QUEEN OF SALT AND BLOOD,
by Nixx Winters
The Fantasy Hive is – as the name indicates – a site dedicated to all things fantasy, showcasing book reviews, author interviews and many other articles concerning the genre. Much as I would like to, I don’t always have the time to fully explore it, but when I do, one of my favorite ‘stops’ is the section concerning short stories from well-known or new-to-me authors, a place where I can always find some intriguing brief works to read either between books or to fill some free time.
One of my latest discoveries is Queen of Salt and Blood, a story of slowly crafted revenge that kept me glued to the screen with no option of turning away until I reached the end: I always enjoy a good vengeance tale, and this is one of the best I recall ever reading.
Coran is one of the ladies-in-waiting for Queen Adela, besieged in her castle by Raulo Ironside, an uncouth barbarian she rejected long ago in a very public, very humiliating way: his army is now at their gates, and all is lost for Adela and her surviving retinue – once Ironside storms into the castle, everyone knows he will exact the vengeance he has waited so long for, and the sight of his men as they enter the throne room, “beards matted with blood and soil to a ubiquitous shade of ugly”, confirms Coran’s worst fears.

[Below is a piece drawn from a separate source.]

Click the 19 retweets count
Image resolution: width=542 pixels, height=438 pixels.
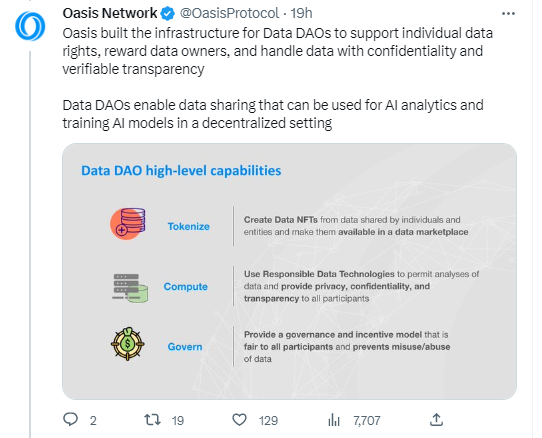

As the invaders settle into the realm, some of the Queen’s retainers suffer under their rule, while others bow to the new rulers, and Coran finds herself isolated and in danger, caught in the difficult balancing act of surviving and protecting those she cares about: she will have to resort to all her wiles, and what magic she can muster, to stay alive and retaliate for the losses she suffered.
Queen of Salt and Blood is a tale of violence, both of the most common, physical sort, and of the more subtle but not less cruel kind wielded by those who are desperate and have nothing to lose, but are aware that “vengeance [is] a funeral procession, not a cavalry charge”: as such it was a journey in equal parts fascinating and harrowing, and one that left a deep mark on my imagination.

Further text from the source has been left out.